By Bo Erickson
WASHINGTON (Reuters) -U.S. Republican tax writers pushing through President Donald Trump’s signature tax cut priorities proposed to eliminate a customer tax on firearm silencers, a tax potentially undoing the almost 100-year-old tax.
If the bill is passed by Congress and enacted into law, Americans would no longer be charged $200 when purchasing a firearm silencer, also called a suppressor, an add-on feature that reduces the sound of a gunshot.
The firearm silencer tweak is only 12 lines in the almost-400-page bill, but represents a potential grassroots win for gun-rights groups that want to deregulate purchases of firearm suppressors, which currently require special approval from the Bureau of Alcohol, Tobacco, Firearms and Explosives.
The suppressor tax has been on the books since the 1934 National Firearms Act, and 4.5 million suppressors were registered with the federal government by the end of 2024, according to data from the National Shooting Sports Foundation.
On average, a firearm suppressor costs about $830 at retail, the group said.
House Republicans applauded Representative Eric Burlison, from Missouri, when he rose at his party’s January meeting in Miami to push tax committee leadership to eliminate the suppressor tax.
“This is about making sure that people keep their hearing at the end of the day,” Burlison said in an interview, noting he also questions whether the tax infringes the right to bear arms enshrined in the Second Amendment of the U.S. Constitution.
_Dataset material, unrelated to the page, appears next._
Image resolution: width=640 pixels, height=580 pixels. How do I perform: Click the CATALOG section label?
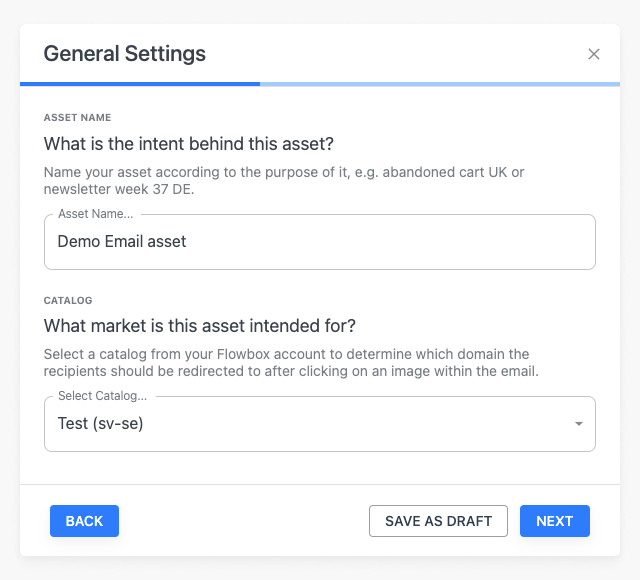68,300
Burlison said he worked with Representative Rudy Yakym, a Republican tax writer from Indiana, to make progress on the silencer tax cut while foregoing a repeal of the same tax for short barrel rifle purchases due to “heartburn” from the larger tax committee.
Democrats tried to strike this silencer tax provision from the bill during legislative debate in the middle of Tuesday night. Republicans defeated the amendment.
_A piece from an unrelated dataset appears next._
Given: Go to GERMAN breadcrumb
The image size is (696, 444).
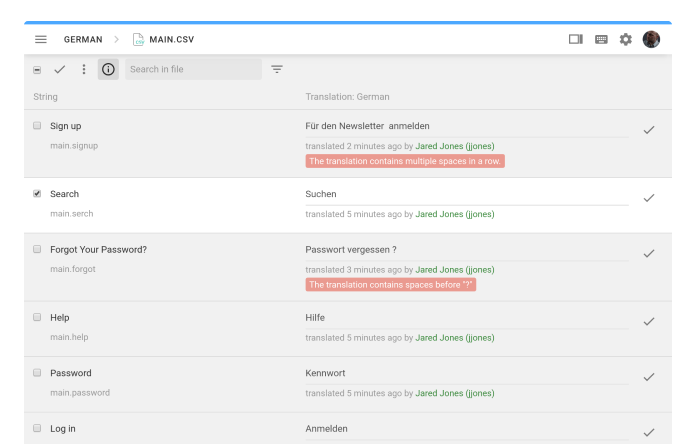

Representative Mike Thompson, a California Democrat, argued the silencer change will “make it harder for victims of mass shootings to know where the shots are coming from as they’re trying to run for cover.”
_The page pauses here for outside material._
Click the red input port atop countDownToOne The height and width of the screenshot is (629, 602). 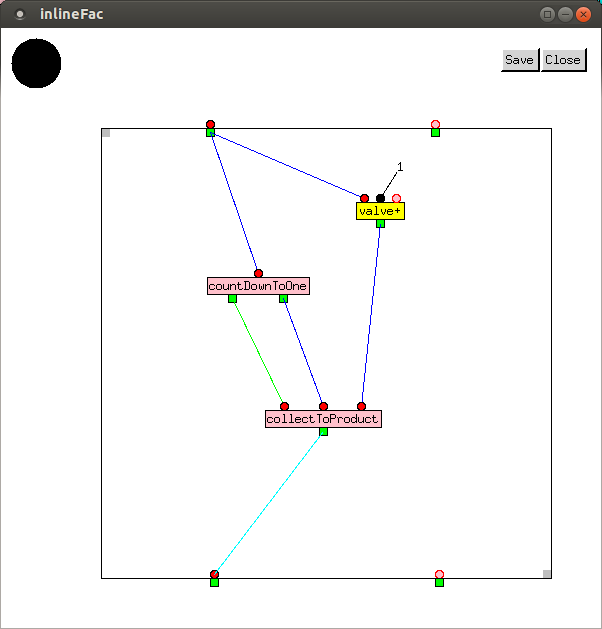click(258, 273)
“As a combat veteran, a lifelong hunter and gun owner, I can tell you this has nothing to do with hearing protection, but everything to do about making money for one segment of the gun industry,” Thompson said.
The Fraternal Order of Police and the National Association of Police Organizations did not respond to requests for comment about the tax change.
Meanwhile, pro-gun lobbyists like the American Firearms Association said this tax tweak does not go far enough, calling the change “nothing more than a crumb dropped from the King’s table.”
“It’s vital that Republicans use the majorities they have in the House, Senate and control of the White House to completely deregulate suppressors and short barrel rifles, and even more importantly, abolish the ATF and repeal the National Firearms Act,” said vice president Patrick Parsons.